Units based at Clear Space Force Station.

Those marked as GSU are Geographically Separate Units, which although based at Clear, are subordinate to a unit based at another location.

=== United States Space Force ===
Space Force Combat Forces Command

- Space Delta 4
  - 13th Space Warning Squadron (GSU)

=== United States Air Force ===
Alaska Air National Guard

- 168th Wing
  - 168th Operations Group
    - 213th Space Warning Squadron (GSU)
    - 268th Security Forces Squadron (GSU)
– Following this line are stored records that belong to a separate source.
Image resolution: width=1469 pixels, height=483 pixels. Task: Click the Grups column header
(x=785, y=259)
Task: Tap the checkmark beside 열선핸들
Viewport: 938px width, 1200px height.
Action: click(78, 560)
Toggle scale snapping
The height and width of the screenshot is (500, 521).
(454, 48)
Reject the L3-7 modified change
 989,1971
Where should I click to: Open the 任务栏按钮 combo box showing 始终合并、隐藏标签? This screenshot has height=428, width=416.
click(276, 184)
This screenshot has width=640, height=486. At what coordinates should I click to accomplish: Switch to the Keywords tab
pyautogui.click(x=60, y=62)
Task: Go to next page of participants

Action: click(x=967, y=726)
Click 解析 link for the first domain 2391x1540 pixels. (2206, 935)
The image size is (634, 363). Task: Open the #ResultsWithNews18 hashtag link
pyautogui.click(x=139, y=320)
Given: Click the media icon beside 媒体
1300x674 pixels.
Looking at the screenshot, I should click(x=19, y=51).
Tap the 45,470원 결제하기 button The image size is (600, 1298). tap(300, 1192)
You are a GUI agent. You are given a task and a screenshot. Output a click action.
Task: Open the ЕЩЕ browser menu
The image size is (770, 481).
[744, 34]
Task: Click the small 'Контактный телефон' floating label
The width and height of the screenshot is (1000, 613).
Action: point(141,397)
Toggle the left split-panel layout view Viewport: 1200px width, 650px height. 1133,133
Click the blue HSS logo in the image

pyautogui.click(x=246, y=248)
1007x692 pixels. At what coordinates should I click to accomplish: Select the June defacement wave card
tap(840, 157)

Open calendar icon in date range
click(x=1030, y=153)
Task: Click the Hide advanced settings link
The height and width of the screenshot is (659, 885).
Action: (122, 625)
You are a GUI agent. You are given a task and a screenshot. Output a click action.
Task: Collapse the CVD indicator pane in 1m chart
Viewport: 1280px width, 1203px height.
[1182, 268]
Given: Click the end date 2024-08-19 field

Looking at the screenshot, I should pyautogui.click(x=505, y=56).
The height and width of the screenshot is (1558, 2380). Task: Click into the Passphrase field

== Units to which assigned ==
- 2006: 213th Space Warning Squadron
- 1983: 1st Space Wing (Air Force Space Command)
- 1979: 15th Air Force (Strategic Air Command)
- 1971: Fourteenth Aerospace Force (Aerospace Defense Command)
- 1967: 13th Missile Warning Squadron (Outstanding Unit Award in 1970 and 1973)
- 1961: Detachment 2, 71st Missile Warning Wing
- 1961: Electronic Systems Division
- 1949: Alaskan Air Command

==Amateur radio restrictions==
The US Code of Federal Regulations specifies that amateur radio operators within 160 kilometers of Clear must not transmit with more than 50 watts of power on the 70-centimeter band.